With pictures omitted, the line containing "1006x749 pixels." and all later lines of the records below are to be restated word for word.

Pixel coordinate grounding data

══════

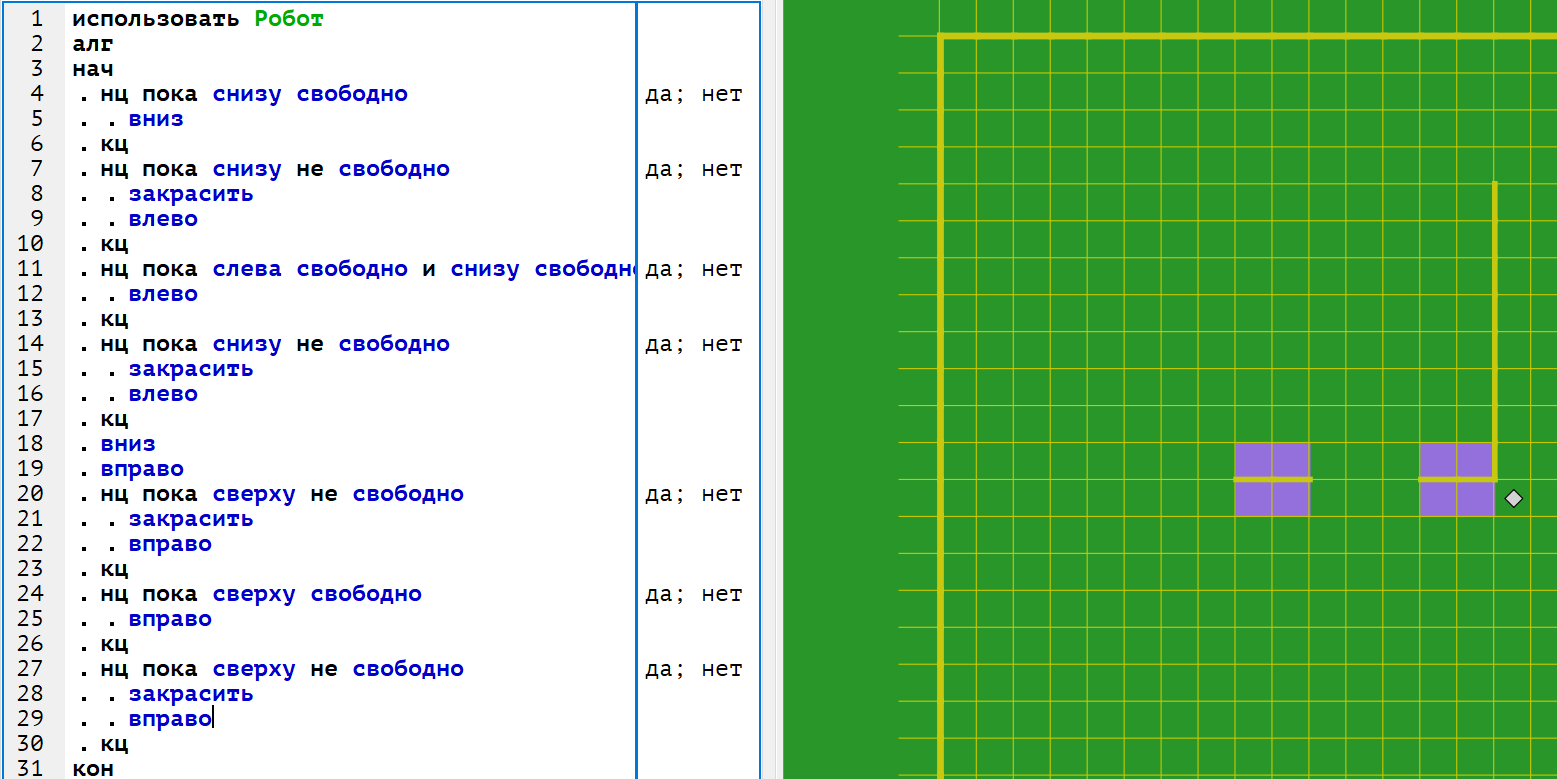Image resolution: width=1557 pixels, height=779 pixels.
Task: Click the "вниз" command on line 5
Action: 156,119
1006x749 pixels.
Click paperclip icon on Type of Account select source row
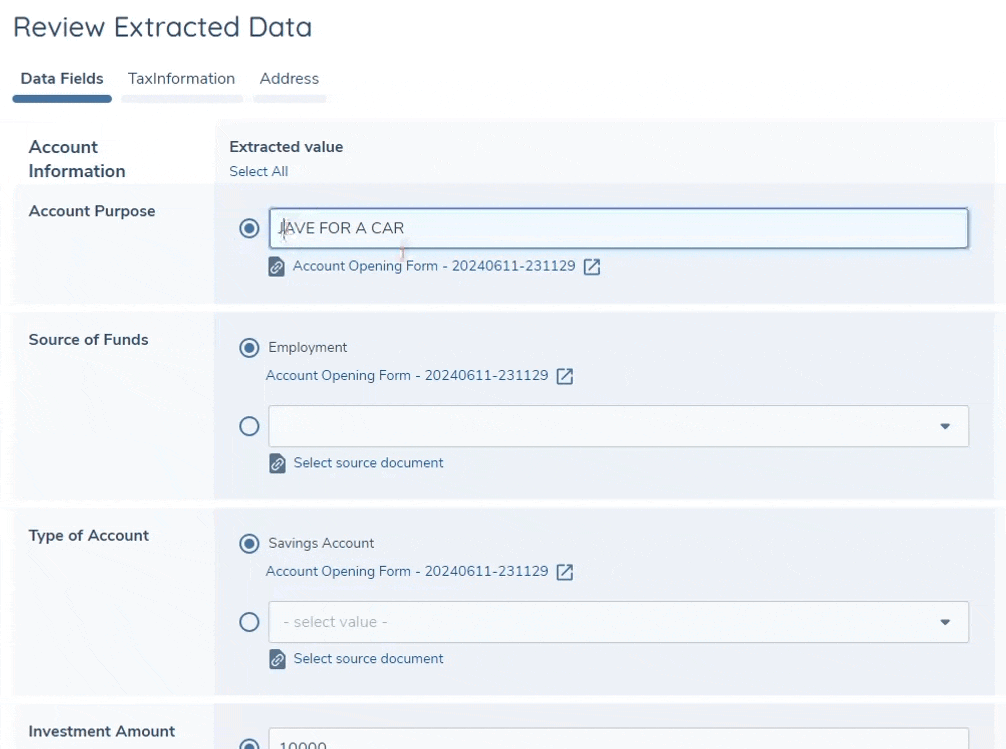coord(277,659)
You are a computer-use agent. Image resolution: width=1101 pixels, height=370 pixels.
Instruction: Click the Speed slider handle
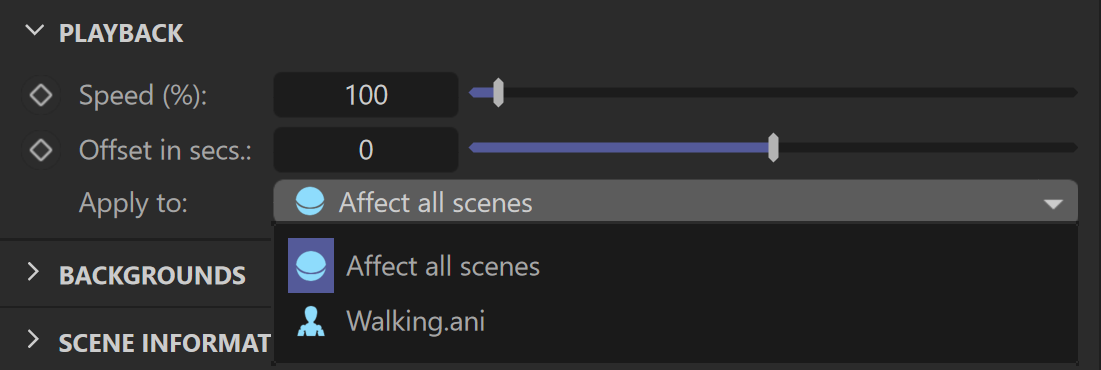(x=498, y=93)
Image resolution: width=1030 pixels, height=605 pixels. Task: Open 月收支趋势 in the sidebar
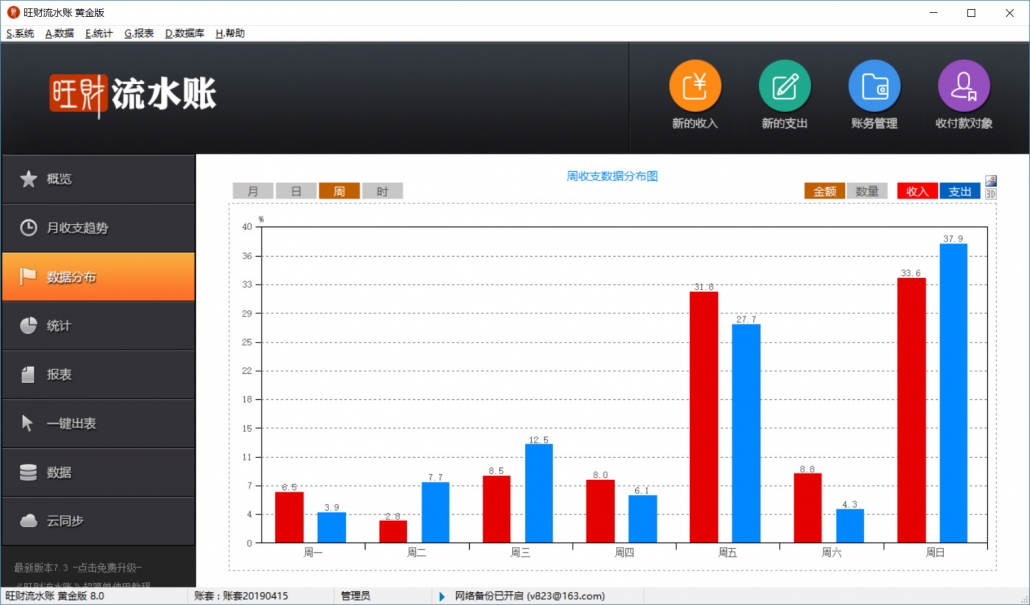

══════

* Task response
1006x749 pixels.
Click paperclip icon on Type of Account select source row
coord(277,659)
You are a computer-use agent. Image resolution: width=1101 pixels, height=370 pixels.
Instruction: Click the Speed slider handle
(x=498, y=93)
Image resolution: width=1030 pixels, height=605 pixels. Task: Open 月收支趋势 in the sidebar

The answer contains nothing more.